Interesting panel discussion on the state of the pay TV business yesterday during the Variety Entertainment & Technology Summit in LA. The panel had a good mix of networks (Discovery, A&E, MTV, Univision) and MVPDs (DirecTV, A&T U-Verse), and given the palpable tension between the two at times, it’s a wonder any business gets done at all between them.
In fact, business may not be getting done, at least not as robustly as it probably needs to. At one point, A&E EVP of distribution Lori Conkling pleaded with both sides to come out of their respective corners and start doing some deals.
“When you’re doing a 10-year TV Everywhere [licensing] deal with [a MVPD] there is a certain amount of risk there, because no one really knows where the business will be in 10 years, or what kind of devices might become widely adopted three to five years from now,” Conkling said. “Five years ago, who had heard of an iPad? But if everyone just stays in their corner and does nothing because of the risk, no deals are going to get done. Everyone is going to have to accept a little bit of risk to get deals done.”
According to MTV Networks SVP for strategy, content distribution and marketing Melody Tan, TV Everywhere itself may be contributing to the problem.

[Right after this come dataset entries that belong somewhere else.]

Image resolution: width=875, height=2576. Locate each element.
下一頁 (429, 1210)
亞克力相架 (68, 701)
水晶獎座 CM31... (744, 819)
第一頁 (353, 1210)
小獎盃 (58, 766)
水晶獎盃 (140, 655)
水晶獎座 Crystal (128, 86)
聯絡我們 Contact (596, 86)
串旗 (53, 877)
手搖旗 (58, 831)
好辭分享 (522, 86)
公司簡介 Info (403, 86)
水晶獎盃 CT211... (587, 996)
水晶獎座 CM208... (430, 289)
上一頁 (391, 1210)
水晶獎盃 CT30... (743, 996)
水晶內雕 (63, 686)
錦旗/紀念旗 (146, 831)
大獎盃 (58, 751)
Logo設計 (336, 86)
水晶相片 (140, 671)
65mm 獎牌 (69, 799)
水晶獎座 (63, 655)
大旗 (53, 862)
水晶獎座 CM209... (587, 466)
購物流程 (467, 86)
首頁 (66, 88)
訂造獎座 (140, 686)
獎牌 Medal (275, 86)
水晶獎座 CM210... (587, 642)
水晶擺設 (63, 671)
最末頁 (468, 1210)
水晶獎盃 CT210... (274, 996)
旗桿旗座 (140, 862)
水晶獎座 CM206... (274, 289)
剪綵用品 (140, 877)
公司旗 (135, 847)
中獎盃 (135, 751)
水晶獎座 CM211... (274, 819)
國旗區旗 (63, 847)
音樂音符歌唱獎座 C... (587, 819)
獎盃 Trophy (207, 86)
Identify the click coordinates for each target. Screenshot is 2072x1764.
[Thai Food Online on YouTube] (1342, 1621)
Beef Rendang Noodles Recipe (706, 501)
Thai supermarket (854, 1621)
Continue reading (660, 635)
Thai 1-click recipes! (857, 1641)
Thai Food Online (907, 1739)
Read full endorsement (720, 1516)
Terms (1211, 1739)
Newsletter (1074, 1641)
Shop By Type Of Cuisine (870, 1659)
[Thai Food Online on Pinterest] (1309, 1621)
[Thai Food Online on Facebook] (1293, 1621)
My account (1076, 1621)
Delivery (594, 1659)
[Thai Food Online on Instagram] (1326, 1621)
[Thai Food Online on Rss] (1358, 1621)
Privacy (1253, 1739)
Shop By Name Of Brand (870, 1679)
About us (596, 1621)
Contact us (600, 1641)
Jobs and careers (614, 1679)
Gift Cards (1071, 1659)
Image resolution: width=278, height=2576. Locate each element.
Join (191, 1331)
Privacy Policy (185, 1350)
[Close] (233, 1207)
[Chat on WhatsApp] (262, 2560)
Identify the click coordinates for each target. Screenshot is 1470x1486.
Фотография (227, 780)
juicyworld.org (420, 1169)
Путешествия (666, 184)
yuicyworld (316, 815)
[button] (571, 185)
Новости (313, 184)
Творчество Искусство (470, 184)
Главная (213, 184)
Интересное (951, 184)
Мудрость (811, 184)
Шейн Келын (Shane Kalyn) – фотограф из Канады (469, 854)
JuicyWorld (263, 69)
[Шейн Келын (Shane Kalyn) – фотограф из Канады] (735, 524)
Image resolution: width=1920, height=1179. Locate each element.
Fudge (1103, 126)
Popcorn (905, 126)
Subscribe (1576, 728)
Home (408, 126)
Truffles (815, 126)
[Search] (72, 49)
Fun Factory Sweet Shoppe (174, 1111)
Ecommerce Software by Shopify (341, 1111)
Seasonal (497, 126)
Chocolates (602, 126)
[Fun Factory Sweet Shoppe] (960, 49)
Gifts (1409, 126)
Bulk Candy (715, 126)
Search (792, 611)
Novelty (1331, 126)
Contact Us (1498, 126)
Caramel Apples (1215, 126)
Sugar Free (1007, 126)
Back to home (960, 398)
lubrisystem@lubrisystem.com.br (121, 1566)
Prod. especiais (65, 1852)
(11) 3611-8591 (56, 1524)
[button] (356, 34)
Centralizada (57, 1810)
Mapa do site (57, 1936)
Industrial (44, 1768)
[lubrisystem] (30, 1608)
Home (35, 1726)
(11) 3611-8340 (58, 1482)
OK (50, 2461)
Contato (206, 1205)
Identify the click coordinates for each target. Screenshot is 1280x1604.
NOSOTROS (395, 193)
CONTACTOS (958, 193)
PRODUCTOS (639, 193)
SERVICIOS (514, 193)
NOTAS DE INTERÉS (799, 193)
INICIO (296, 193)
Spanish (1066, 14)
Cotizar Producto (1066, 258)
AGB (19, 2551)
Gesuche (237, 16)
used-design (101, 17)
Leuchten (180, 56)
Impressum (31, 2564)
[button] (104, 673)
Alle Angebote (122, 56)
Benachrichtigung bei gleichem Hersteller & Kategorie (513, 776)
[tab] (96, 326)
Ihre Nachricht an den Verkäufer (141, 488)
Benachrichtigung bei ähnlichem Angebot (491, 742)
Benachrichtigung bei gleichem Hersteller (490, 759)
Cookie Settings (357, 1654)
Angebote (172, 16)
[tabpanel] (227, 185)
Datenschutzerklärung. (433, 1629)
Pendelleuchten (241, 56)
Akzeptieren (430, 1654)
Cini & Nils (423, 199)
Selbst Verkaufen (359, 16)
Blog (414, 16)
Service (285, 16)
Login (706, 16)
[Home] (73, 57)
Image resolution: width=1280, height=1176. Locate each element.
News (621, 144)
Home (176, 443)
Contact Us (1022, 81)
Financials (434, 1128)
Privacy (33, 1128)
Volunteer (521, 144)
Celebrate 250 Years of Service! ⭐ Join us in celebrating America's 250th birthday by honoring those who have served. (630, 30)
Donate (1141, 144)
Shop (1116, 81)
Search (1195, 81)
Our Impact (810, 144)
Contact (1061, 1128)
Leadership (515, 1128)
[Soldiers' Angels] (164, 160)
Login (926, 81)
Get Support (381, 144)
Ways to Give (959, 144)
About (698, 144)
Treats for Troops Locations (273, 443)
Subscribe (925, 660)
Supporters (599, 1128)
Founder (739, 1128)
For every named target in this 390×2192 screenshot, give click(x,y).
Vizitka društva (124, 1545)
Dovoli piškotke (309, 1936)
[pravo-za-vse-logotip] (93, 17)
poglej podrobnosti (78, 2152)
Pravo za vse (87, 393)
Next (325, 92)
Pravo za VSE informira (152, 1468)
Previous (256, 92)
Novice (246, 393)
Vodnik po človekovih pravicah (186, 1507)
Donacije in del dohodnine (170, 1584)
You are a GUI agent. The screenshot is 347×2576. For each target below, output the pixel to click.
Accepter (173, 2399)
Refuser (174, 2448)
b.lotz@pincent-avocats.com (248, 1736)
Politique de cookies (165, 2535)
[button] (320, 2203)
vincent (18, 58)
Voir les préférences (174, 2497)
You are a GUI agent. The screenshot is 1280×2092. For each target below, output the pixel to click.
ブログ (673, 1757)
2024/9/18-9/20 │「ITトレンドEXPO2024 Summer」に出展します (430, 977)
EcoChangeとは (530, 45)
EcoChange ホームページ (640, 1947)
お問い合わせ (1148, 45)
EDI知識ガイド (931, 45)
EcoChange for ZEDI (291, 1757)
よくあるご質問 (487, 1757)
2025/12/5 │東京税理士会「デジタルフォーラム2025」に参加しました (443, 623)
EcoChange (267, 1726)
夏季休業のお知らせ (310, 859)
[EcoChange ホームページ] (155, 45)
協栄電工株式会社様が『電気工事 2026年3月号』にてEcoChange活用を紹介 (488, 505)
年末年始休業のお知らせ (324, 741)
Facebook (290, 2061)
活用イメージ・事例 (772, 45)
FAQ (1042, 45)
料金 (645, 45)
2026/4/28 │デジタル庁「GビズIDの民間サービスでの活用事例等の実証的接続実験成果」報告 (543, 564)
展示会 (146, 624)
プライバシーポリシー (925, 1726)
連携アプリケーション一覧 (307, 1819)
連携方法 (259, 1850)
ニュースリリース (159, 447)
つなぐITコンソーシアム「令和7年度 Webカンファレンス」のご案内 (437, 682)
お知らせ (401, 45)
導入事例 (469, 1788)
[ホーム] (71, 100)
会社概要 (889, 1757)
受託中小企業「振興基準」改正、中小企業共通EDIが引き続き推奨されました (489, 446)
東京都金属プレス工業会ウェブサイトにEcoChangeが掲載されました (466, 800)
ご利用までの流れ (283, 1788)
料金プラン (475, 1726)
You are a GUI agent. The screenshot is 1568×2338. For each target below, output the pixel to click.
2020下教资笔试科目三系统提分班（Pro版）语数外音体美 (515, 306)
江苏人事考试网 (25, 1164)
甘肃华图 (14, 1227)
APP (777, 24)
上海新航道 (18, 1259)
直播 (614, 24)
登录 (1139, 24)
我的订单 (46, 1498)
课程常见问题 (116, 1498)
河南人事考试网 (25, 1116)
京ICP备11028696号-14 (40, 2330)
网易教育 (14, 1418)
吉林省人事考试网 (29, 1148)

“Figuring out what windows or devices are part of your pay-TV subscription is becoming a real challenge [for consumers],” Tan said. “Consumers used to understand and accept that when content went to non-pay TV windows or came in a different format, like DVD, or it went to iTunes, that was a separate transaction. There wasn’t this sense you have now that, I have a pay-TV subscription so the content ought to be free to me in these other windows.”
Tough to do deals when you don’t know what people are willing to pay for.